Si Lévi-Strauss declinó la invitación de Ricoeur a extender la etnología a una hermeneútica, no puede decirse lo mismo de lo que hoy es el grueso de la antropología social y cultural. La cuestión de fondo se ha planteado en torno a si la interpretación es o no una actividad descifradora que nos permite acceder a alguna forma de realidad. Desde la hermeneútica, tal fue la presunción no sólo de Ricoeur, sino también tanto de Apel como de Habermas, y hasta puede especularse sobre si, a pesar de Vattimo, en Ser y tiempo Heidegger no participaba de una cierta voluntad reconstructi¬va, capaz de descubrir intenciones en las acciones humanas y en los actos comunicativos en general. En esa dirección es que los nuevos eclecticismos que configuran la antropología actual admiten la necesidad de una exégesis de las culturas, entendidas como textos, que no cierre la posibilidad de acceder a los significados desde otros horizontes distintos a los que constituían su fuente inmediata. Eso supone que, al margen de los proyectos liquidacionistas de la antropología que los posmodernos encarnan, la mayoría de etnólogos están por ir más allá de las intencionalidades subjetivas, y de los contextos particulares históricos y culturales a los que puede atribuirse su génesis, en tanto consideran viable una reconstrucción de las pautas que orientan las expectativas mútuas de los interlocutores en el intercambio comunicacional. Lo «real» existe, por mucho que no como hecho instrumental y objetivo, sino más bien, y como Ricoeur quería, bajo el nuevo aspecto de una polisemia hacia la que es posible proyectarse y regresar.

Tal sería la base de esa teoría hermeneútica de la cultura que la antropología social y cultural convoca a redefinir el campo semántico sobre el que opera, sin otro objeto que el de adaptarse a las dramáticas mutaciones históricas que la envuelven. Pero esa hermeneútica que la antropología asume como requisito para prolongarse y sobrevivir no concluye en un estallido de la disciplina, como los posmodernos pretenden, sino en lo que Ricoeur definía como una «nueva aprehensión del sentido por medio de un pensamiento reflexivo o especulati¬vo», o, siguiendo ahora a Habermas, en una «comprensión de sentido que, en lugar de la observación, abre acceso a los hechos».
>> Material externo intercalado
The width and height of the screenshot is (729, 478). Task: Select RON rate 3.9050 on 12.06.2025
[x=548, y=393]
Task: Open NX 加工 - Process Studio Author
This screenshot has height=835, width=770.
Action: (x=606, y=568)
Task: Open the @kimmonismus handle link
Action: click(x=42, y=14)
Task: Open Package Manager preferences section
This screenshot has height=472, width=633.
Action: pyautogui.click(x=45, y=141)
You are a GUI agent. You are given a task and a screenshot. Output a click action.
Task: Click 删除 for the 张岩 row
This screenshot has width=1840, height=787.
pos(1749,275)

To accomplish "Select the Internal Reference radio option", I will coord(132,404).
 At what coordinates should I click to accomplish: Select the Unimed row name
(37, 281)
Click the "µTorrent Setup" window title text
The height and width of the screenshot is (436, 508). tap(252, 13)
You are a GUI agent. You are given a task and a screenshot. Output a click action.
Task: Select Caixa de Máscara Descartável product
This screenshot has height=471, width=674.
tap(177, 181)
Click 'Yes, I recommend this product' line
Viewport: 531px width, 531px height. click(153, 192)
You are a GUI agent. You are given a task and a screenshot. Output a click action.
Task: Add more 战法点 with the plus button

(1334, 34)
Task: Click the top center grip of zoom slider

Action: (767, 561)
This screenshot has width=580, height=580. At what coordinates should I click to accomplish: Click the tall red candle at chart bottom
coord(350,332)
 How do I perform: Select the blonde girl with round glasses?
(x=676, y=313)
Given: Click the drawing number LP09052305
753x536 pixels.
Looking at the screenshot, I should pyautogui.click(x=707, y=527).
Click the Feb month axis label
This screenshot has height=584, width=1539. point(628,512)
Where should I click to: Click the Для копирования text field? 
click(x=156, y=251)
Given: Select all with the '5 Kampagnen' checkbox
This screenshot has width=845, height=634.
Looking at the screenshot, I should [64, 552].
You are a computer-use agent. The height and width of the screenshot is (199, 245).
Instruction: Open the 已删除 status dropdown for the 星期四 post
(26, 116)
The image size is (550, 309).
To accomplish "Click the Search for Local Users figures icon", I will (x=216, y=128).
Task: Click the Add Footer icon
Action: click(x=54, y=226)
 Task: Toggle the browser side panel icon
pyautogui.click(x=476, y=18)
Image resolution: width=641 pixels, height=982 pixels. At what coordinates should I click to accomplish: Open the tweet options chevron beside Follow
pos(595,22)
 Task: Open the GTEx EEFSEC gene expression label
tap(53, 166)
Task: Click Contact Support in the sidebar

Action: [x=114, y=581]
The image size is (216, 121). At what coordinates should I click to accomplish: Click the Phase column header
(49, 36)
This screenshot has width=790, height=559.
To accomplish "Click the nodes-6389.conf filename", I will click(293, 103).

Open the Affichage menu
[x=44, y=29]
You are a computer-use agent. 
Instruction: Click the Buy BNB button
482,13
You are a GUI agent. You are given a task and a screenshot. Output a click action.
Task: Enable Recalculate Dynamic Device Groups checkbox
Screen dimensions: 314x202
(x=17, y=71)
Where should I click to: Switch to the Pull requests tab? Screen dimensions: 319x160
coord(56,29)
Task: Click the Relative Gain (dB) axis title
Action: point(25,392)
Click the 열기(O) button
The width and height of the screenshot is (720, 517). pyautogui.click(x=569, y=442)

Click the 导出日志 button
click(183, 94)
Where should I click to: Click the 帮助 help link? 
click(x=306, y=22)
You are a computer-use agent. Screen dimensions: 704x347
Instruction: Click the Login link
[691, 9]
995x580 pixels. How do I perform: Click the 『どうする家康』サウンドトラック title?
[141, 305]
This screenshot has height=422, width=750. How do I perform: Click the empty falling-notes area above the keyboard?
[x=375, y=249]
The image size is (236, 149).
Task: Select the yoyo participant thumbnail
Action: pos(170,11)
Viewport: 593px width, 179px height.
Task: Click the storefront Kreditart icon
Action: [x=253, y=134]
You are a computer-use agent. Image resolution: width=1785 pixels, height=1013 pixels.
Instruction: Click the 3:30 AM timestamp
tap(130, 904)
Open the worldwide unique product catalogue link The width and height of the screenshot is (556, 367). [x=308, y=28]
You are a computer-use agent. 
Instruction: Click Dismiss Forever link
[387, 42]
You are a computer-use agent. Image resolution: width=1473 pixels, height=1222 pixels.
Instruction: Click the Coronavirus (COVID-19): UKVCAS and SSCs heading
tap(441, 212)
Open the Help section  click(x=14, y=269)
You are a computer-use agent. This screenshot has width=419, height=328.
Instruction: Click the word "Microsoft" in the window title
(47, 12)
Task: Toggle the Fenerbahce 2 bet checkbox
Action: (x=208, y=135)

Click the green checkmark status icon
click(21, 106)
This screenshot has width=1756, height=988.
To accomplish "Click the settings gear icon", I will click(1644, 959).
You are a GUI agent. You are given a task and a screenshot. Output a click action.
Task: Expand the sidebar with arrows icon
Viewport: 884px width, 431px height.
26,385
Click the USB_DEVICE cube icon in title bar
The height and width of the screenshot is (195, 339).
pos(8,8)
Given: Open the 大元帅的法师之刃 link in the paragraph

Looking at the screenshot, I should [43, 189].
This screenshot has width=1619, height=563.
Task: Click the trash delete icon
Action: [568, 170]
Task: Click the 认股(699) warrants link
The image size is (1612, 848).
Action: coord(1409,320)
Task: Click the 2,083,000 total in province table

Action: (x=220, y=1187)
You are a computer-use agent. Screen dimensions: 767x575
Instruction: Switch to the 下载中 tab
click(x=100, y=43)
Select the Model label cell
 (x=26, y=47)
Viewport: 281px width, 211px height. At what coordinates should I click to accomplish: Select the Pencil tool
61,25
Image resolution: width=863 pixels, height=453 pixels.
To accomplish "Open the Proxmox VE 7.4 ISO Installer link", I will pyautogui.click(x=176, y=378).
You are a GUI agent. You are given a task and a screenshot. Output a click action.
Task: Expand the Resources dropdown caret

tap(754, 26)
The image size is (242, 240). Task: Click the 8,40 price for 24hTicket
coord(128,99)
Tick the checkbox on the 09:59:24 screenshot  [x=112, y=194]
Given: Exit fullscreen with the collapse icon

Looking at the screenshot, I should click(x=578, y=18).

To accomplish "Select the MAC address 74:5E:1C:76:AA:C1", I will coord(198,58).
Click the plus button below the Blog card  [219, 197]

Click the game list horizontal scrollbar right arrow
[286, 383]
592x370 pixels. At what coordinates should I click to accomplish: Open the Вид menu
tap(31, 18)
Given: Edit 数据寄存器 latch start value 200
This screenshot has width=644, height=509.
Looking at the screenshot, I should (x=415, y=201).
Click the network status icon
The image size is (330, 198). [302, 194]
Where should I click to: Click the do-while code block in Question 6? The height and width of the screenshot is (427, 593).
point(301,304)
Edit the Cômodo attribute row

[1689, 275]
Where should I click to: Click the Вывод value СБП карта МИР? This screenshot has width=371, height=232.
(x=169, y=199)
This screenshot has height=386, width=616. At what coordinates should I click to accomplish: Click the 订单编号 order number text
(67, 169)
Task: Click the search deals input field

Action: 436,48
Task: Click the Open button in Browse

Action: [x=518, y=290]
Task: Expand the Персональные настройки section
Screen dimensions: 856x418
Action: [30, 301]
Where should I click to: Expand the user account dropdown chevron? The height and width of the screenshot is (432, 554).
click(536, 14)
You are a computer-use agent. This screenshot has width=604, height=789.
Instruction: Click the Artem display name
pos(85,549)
Esa asunción de la hermeneútica supone que la antropología social y cultural ha confesado la fragilidad de sus métodos, lo fragmentario de sus observaciones y la precariedad de cuanto pueda afirmar de los mundos que compara. Tales constataciones, que tanto comprometen la vocación que un día experimentara la antropología de devenir productora de saber nomológico, hacen de la interpretación un instrumento refundador de la disciplina, capaz de desautorizar las pretensiones del positivismo –y de la lógica de dominación a que obedece– de convertir la etnología en una más de sus prótesis operativas. Tendría lugar, con ello, un episodio parecido a aquél en que Franz Boas desmanteló otra forma de ingenuidad pseudocientífica –el evolucionismo unilineal del XIX–, haciendo posible así el alumbramiento de la antropología moderna. Esa reconversión gnoseológica de la antropología, mediante la que se reclama un lugar no marginal para la intersubjetividad, no tiene por qué significar la renuncia a lo que da sentido a una disciplina que nació y existe para dar repuesta a enigmas que la precedieron. Como en sus inicios, continúa siendo necesario y urgente el combate contra la apariencia y por dar con las tecnologías recurrentes y los esquemas inerciales que se ocultan tras la infinita multiplicidad de los acontecimientos culturales, para esclarecer de este modo el repertorio de mecanismos de que los seres humanos se han valido y se valen para pensar ese universo en que viven.